### TASK
Please copy the records from the line containing "Viewport: 850px width, 783px" through the end of the records, leaving out the pictures.
──────── SUPPLIED RECORDS ────────
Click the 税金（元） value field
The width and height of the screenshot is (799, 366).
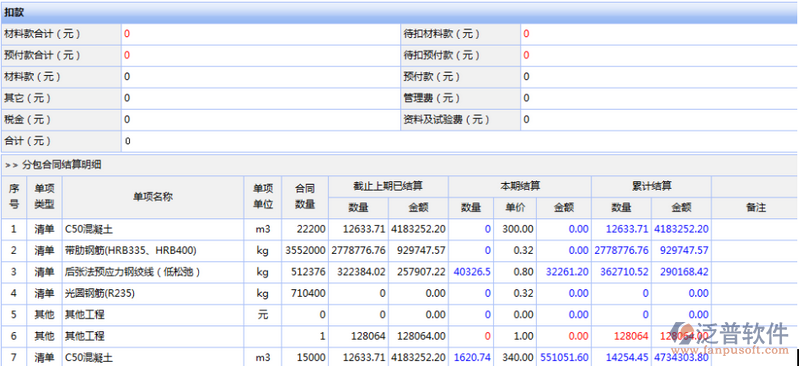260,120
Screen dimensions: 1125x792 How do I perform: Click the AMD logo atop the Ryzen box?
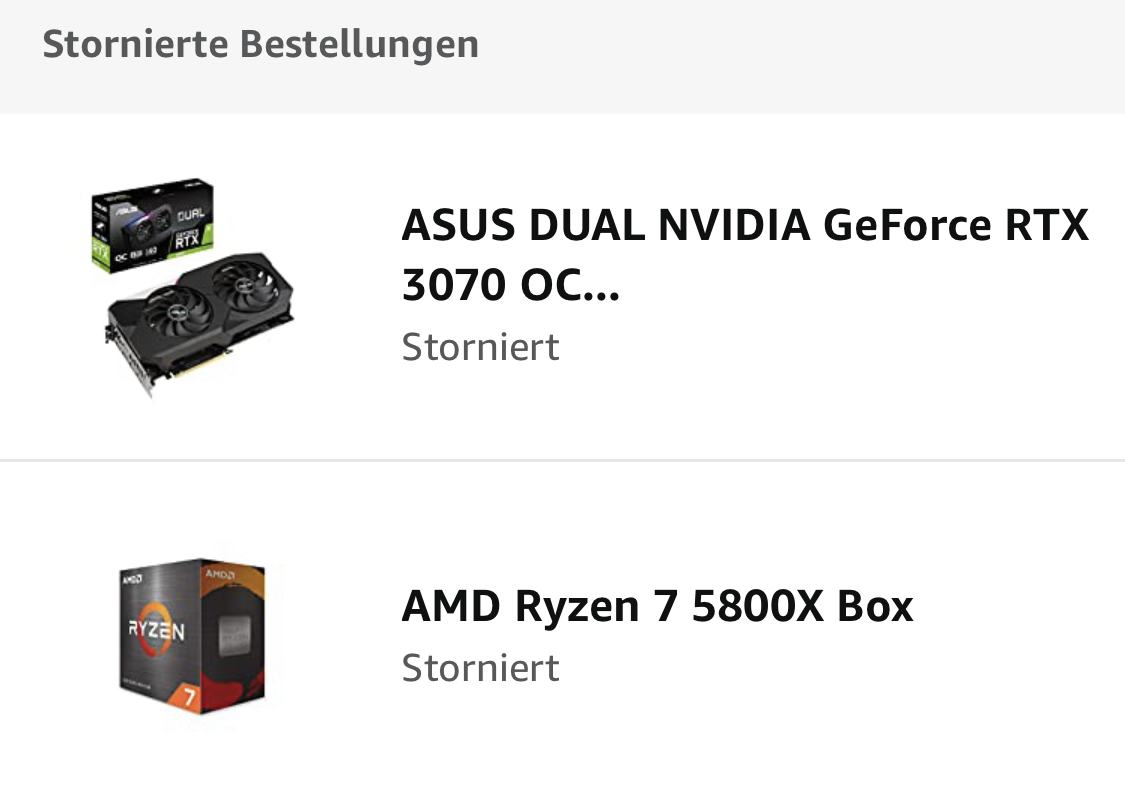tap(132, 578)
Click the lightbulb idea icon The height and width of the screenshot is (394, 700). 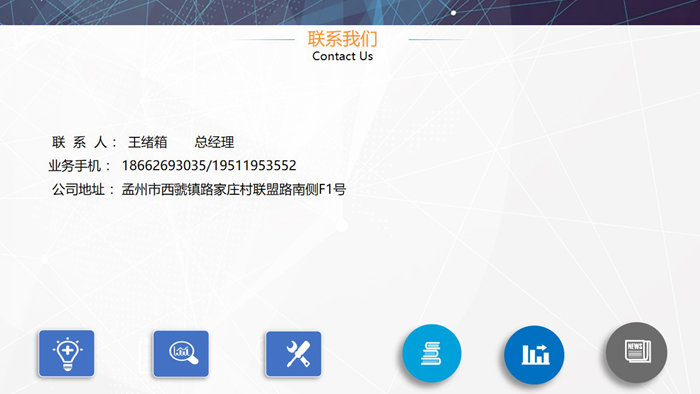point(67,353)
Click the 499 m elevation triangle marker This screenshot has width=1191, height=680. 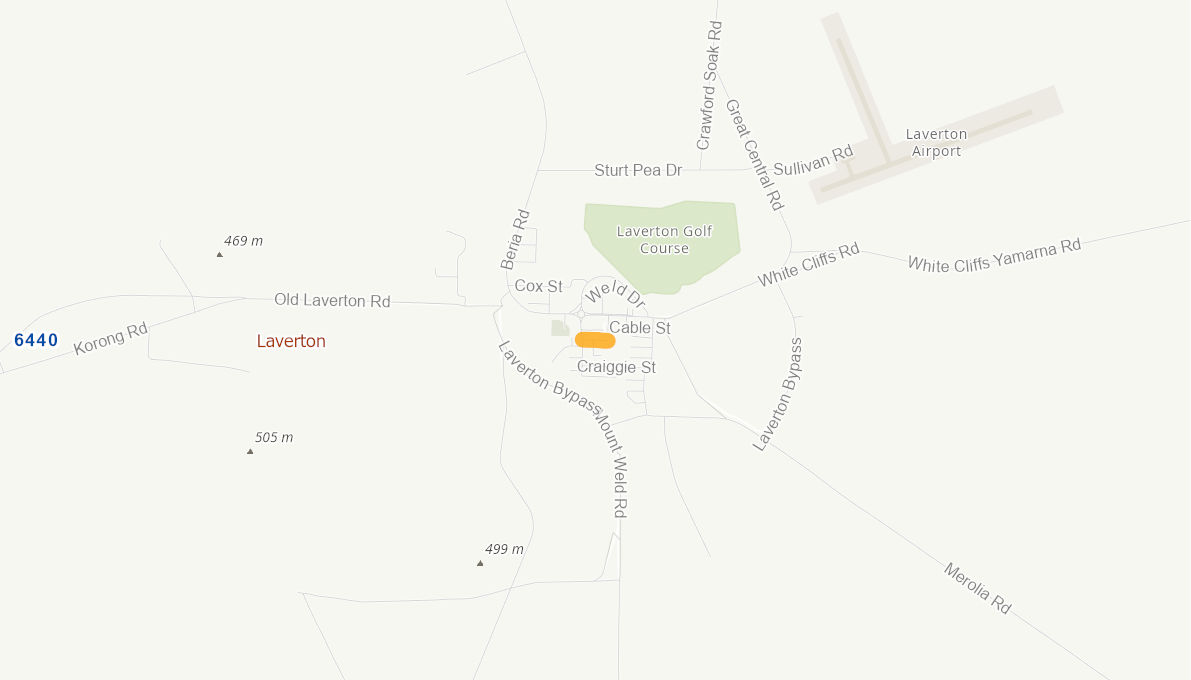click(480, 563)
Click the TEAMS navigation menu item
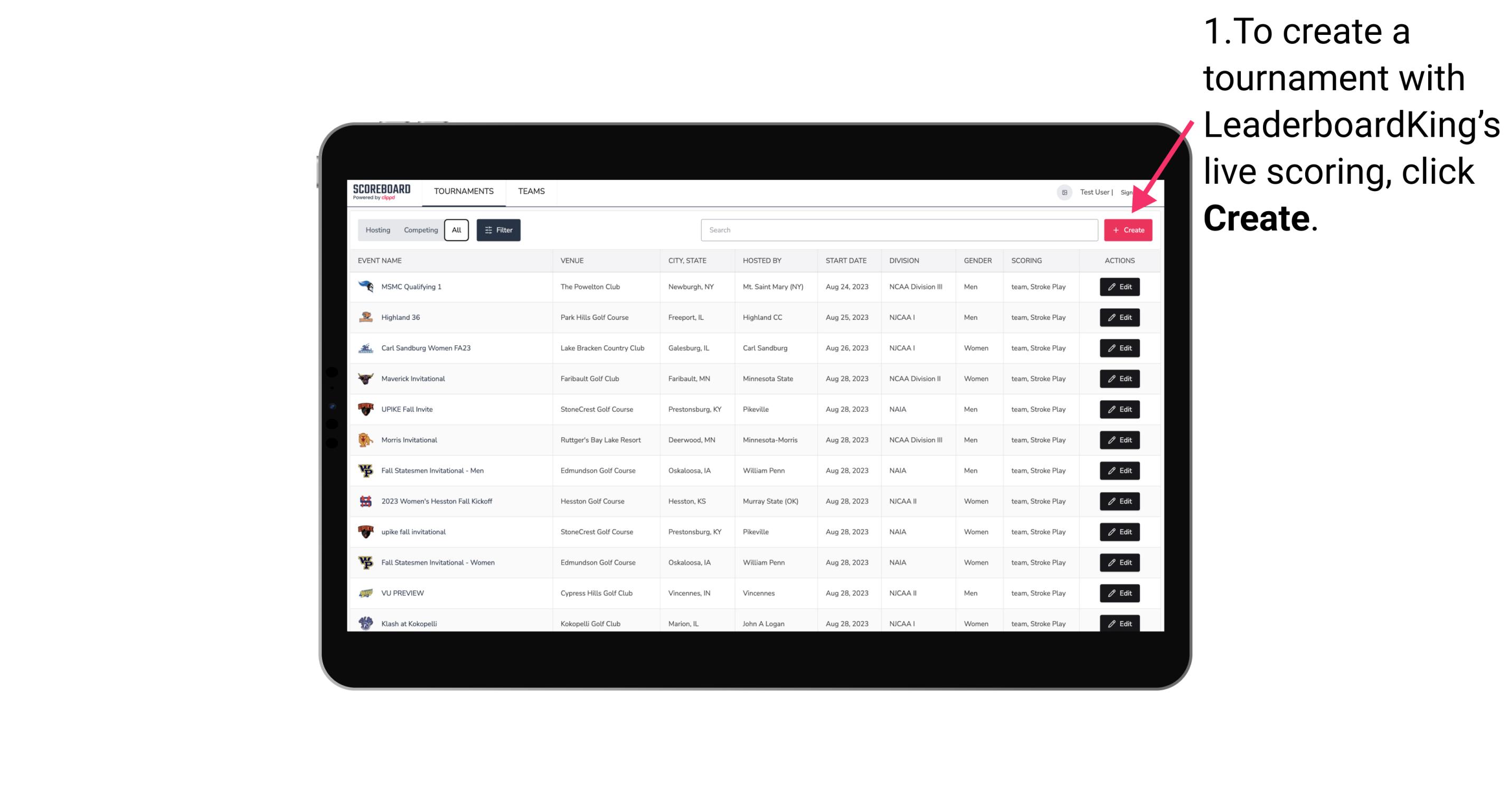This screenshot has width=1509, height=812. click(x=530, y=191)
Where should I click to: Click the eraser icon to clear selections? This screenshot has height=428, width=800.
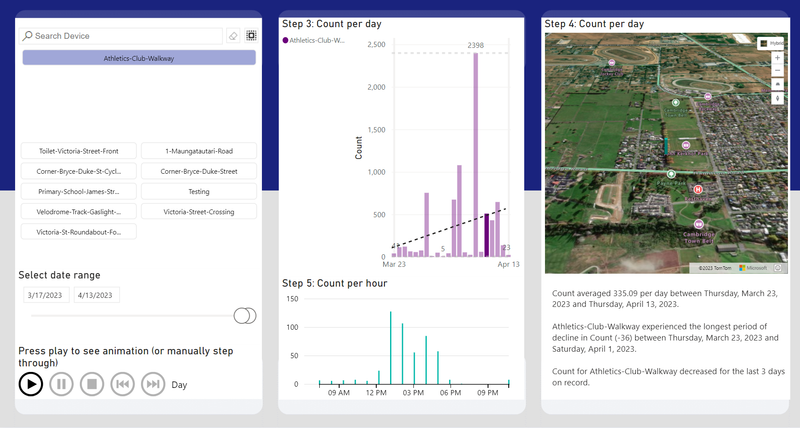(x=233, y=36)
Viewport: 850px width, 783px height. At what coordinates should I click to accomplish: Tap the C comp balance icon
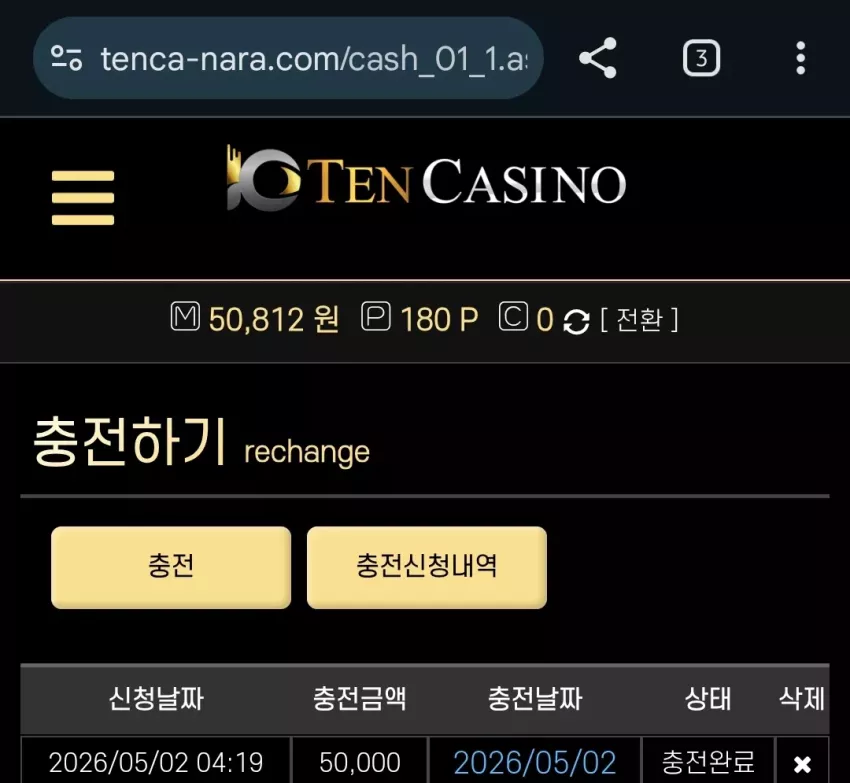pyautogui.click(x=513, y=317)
────────
### THE RESULT
Viewport: 850px width, 783px height. At what coordinates should I click to accomplish: Tap the C comp balance icon
pyautogui.click(x=513, y=317)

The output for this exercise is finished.